Naples era entonces un lugar tranquilo; sus residentes le encontraban cierta semejanza con el lugar que había sido cuna de sus padres. De a poco fue convirtiéndose en un lugar de retiro. Estaba ubicado en el SO de la Florida, estado al que llaman Panhandle (literalmente “mango del sartén”, yo prefiero decir “cacerola”, que suena menos prosaico). No tardaría en descubrir que su nombre era solo una transliteración de Napoli (en italiano) o Nápoles. Lo que tardé algo más en conocer fue que ese nombre tenía historia: no siempre Nápoles se había llamado así…
El cuento tiene que ver con una hermosa doncella oriunda de Frigia (occidente de Anatolia), llamada Pisínoe o Parténope, que se enamoró locamente de un joven pero se resistió a romper sus votos de castidad; ella se cortó el cabello y huyó a la Magna Grecia donde Afrodita, envidiosa de su belleza, la convirtió en sirena. Pero… las sirenas no siempre fueron como hoy las imaginamos: en la antigüedad se creía que también tenían rostro de mujer y cuerpo de ave; pero, desde el Renacimiento, han mantenido la forma con que hoy se las conoce: un torso femenino y una cola escamada, como de pez. Por eso, a veces suelen tener dos nombres (ej: siren y mermaid, en inglés).
En la Odisea, cuando Ulises regresaba de Troya, había evitado ser hechizado por las sirenas de la orilla (una de ellas era Parténope). Siguiendo el consejo de Circe, Ulises ordenó a los marineros que se taparan los oídos con cera y que lo amarraran al mástil del barco, así podría él disfrutar de su canto. Parténope, sintiéndose rechazada, prefirió morir ahogada y fue arrastrada por las olas hasta la orilla. Los marinos la enterraron con honores y su sepulcro se convirtió en un templo; este se convirtió en un pueblo, al que llamaron Parténope. En ese mismo lugar los griegos, en el SS VIII a.C., establecieron un asentamiento al que bautizaron de Palaeopolis o Ciudad Vieja. Dos siglos más tarde, los romanos tomaron posesión y lo apellidaron de Nea-polis, o Napoli, que significa Ciudad Nueva. Fue, en su tiempo, la urbe más importante que tuvo la Magna Grecia.

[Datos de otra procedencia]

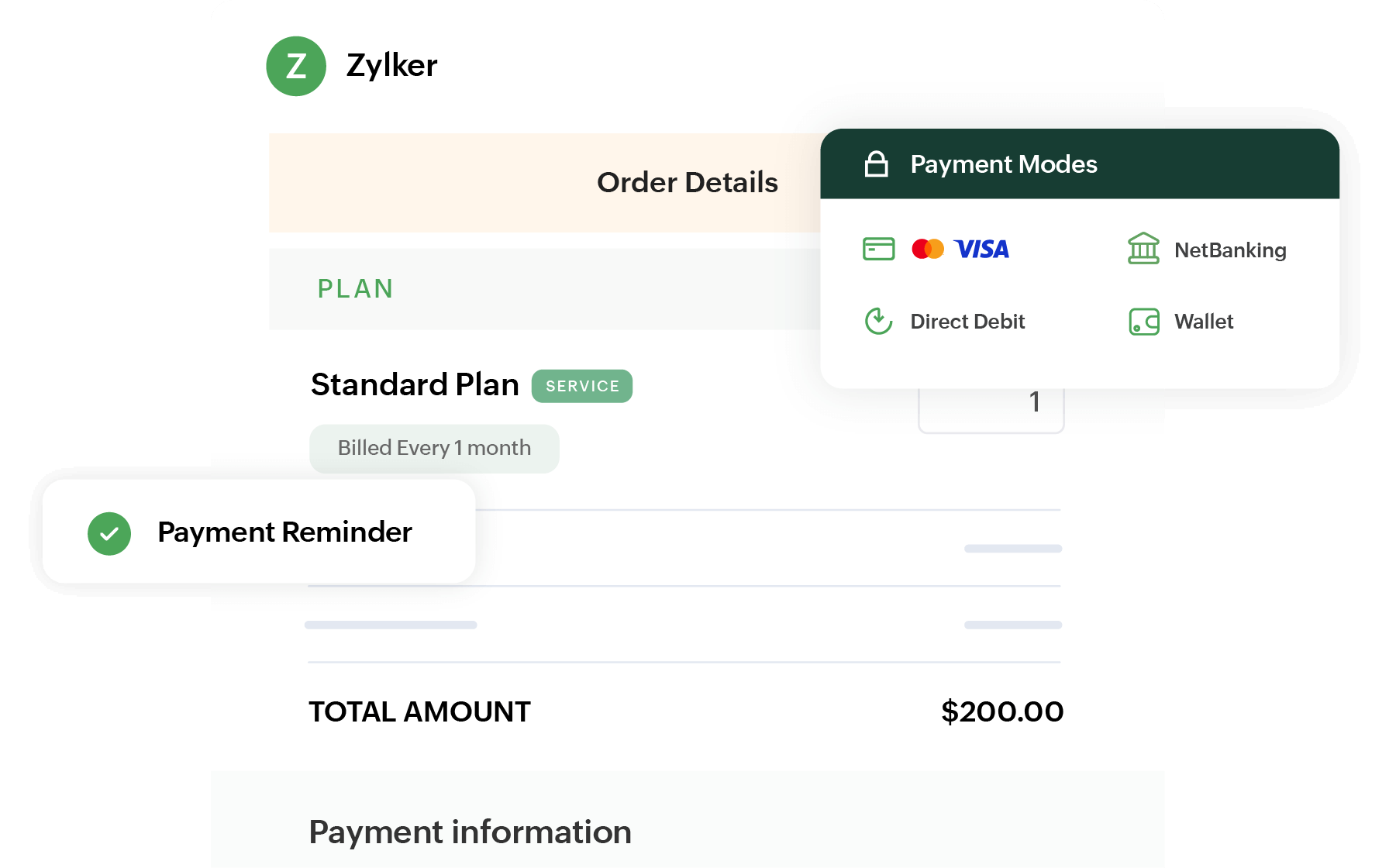Toggle the Payment Reminder checkmark

[109, 532]
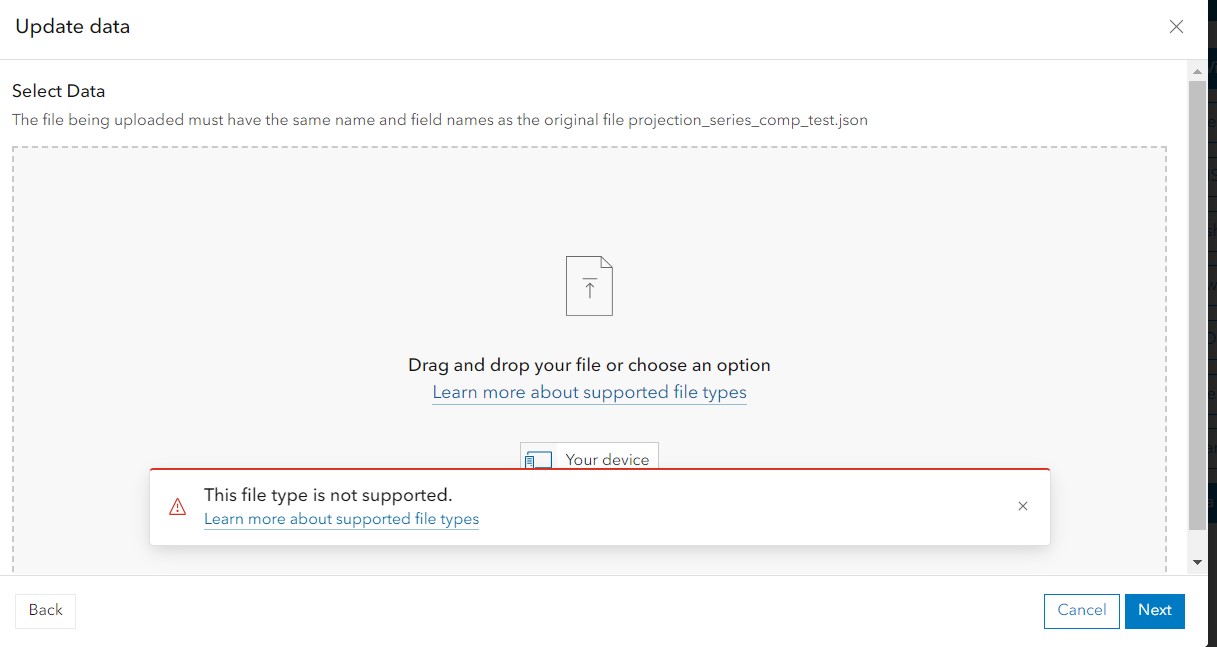Click the red warning triangle icon
The image size is (1217, 647).
tap(178, 507)
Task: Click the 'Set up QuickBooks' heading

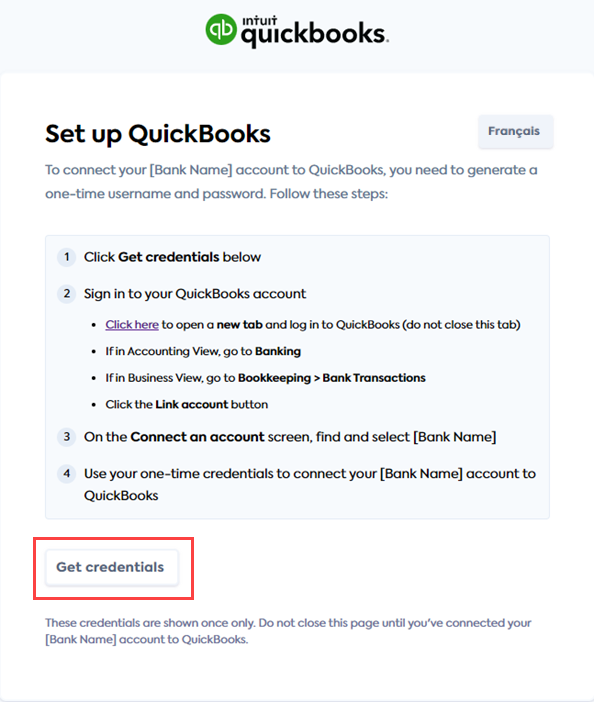Action: [x=158, y=134]
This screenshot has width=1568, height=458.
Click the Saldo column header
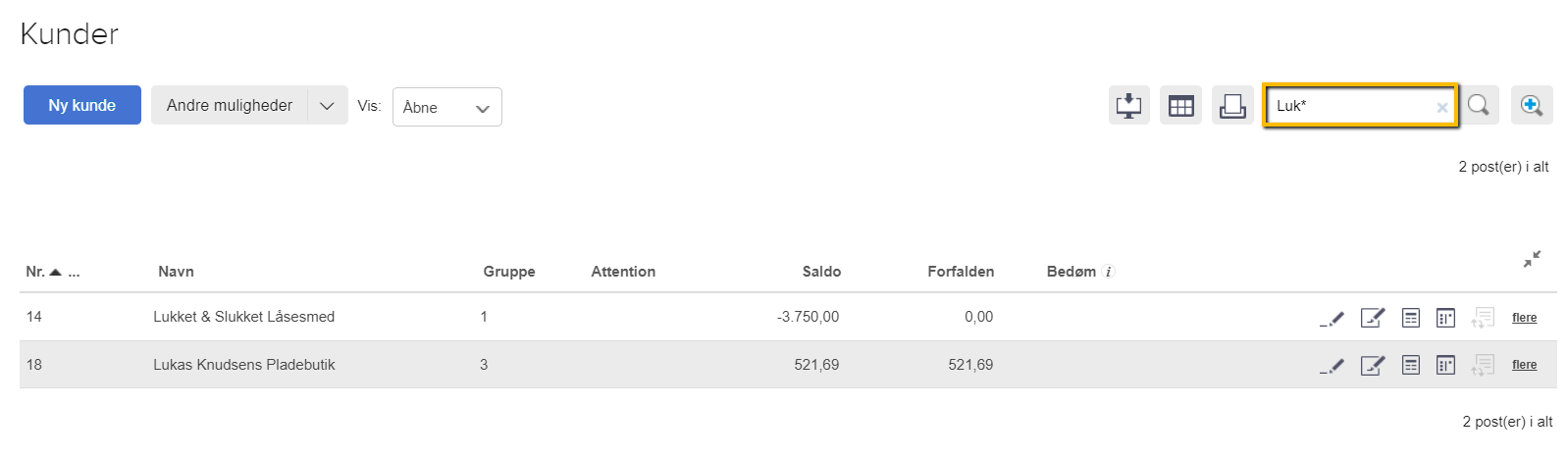[821, 272]
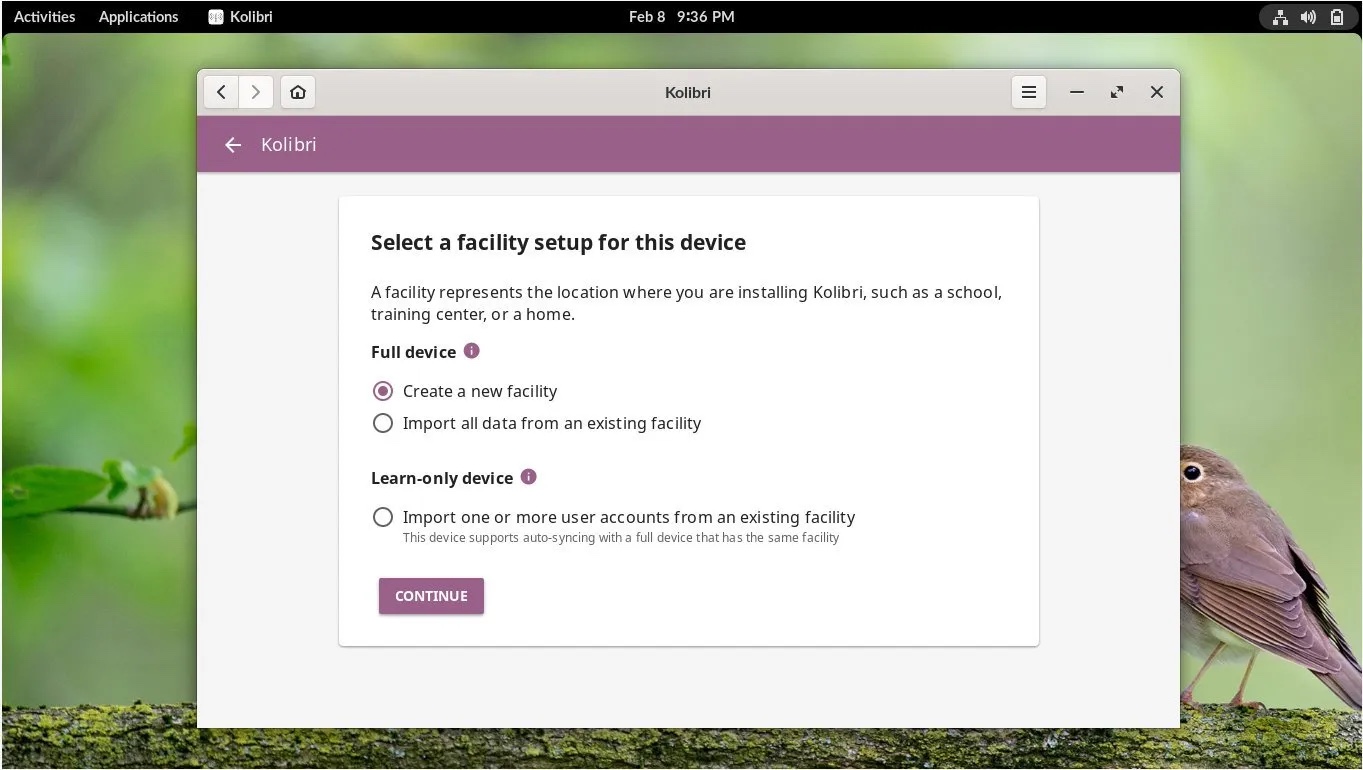The height and width of the screenshot is (770, 1363).
Task: Click the back navigation arrow in the toolbar
Action: tap(221, 91)
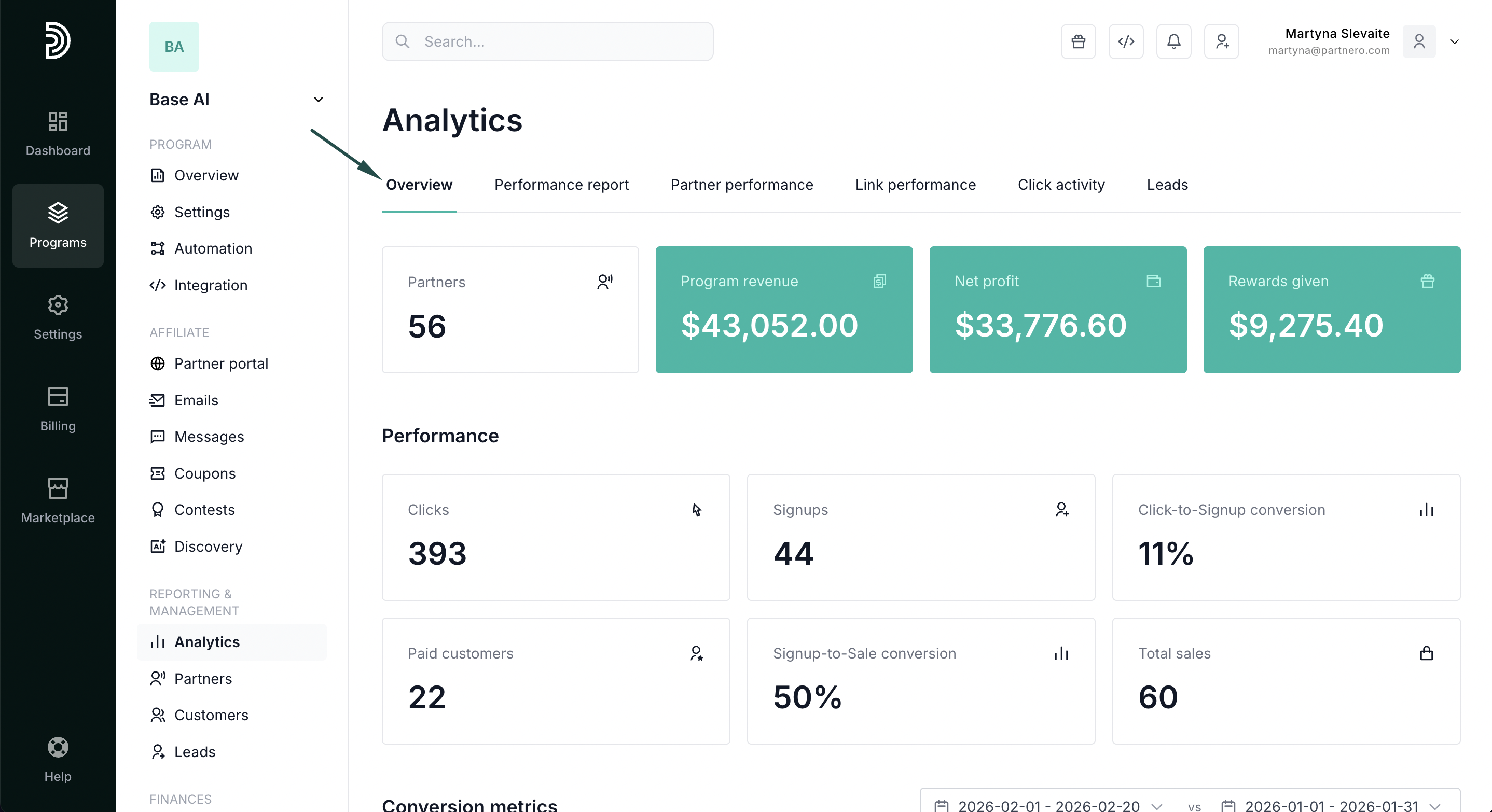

Nápoles fue incorporada en el Reino de Dos Sicilias en 1140, y fue su capital (1282-1503). Junto con Sicilia fueron dos reinos independientes gobernados por un mismo príncipe. Desde 1282 (las Vísperas Sicilianas) hasta 1861 (la Expedición de los 1.000), Sicilia fue gobernada por Aragón (y más tarde por España) en distintas formas, con excepción de cuando fue gobernada por Saboya y los Habsburgo (1713-1735). Sicilia fue capturada por Saboya durante la Guerra de Sucesión Española (1713). El apelativo Dos Sicilias data de 1282, cuando dos reyes: Carlos de Anjou (hermano de san Luis), en Nápoles; y Pedro de Aragón, en Sicilia, reclamaron el trono. En 1816 (durante el Congreso de Viena), Fernando I ya utilizó el nombre Dos Sicilias para identificar al nuevo reino.